Published 12/16/2018, 04:16 AM
Updated 09/16/2019, 09:25 AM

The European market (Stoxx-600) closed around 347.72 Friday, slumped by almost -0.49% on the concern of European growth and political jitters, lower oil and lingering US-China trade truce suspense. The market was under stress on subdued global cues amid US political jitters, muted China economic data. The risk-on sentiment was also under stress early Friday Asian session after a report that Trump inauguration spending is under criminal investigation by federal prosecutors.

European stocks were also under stress as Eurozone December manufacturing PMI expanded at the slowest pace over 2-years and Eurozone November new car registrations declined for the third month. As a result, EU/German automakers were in stress coupled with reports of weak China auto sales. But EU auto stocks also recovered to some extent after China formally said it will remove the retaliatory 25% tariff on automobiles imported from the US for three months starting 1st Jan’2019.

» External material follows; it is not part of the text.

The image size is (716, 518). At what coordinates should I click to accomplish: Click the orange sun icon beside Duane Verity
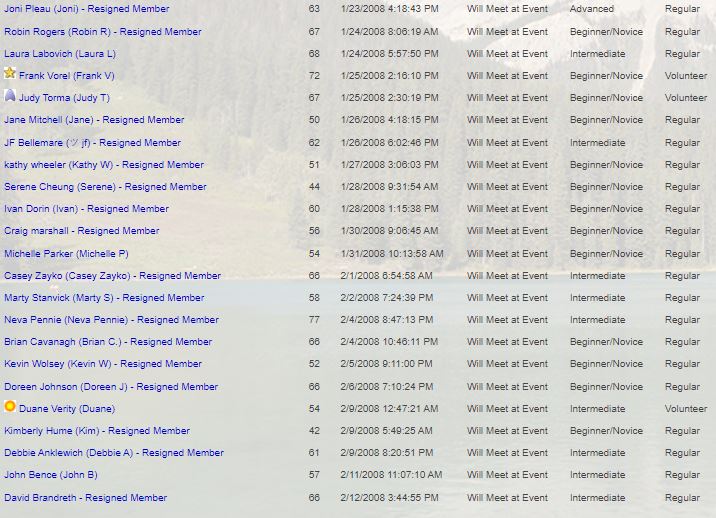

As a reminder, a few days ago, China has proposed to reduce tariffs on imported automobiles from the US to 15% from the current 40% as a part of G20 temporary trade truce between US and China. The original China auto tariffs on US as-well-as all other countries are at 15%, but China increased the same for US autos as a part of retaliatory tariffs on Trump’s $34B China tariffs at additional 25%.

But in an interview late Thursday, Trump said he would seek further reductions in the tariff China charges on the US-made automobiles: “It’s not acceptable, 15 (%) is still too high”.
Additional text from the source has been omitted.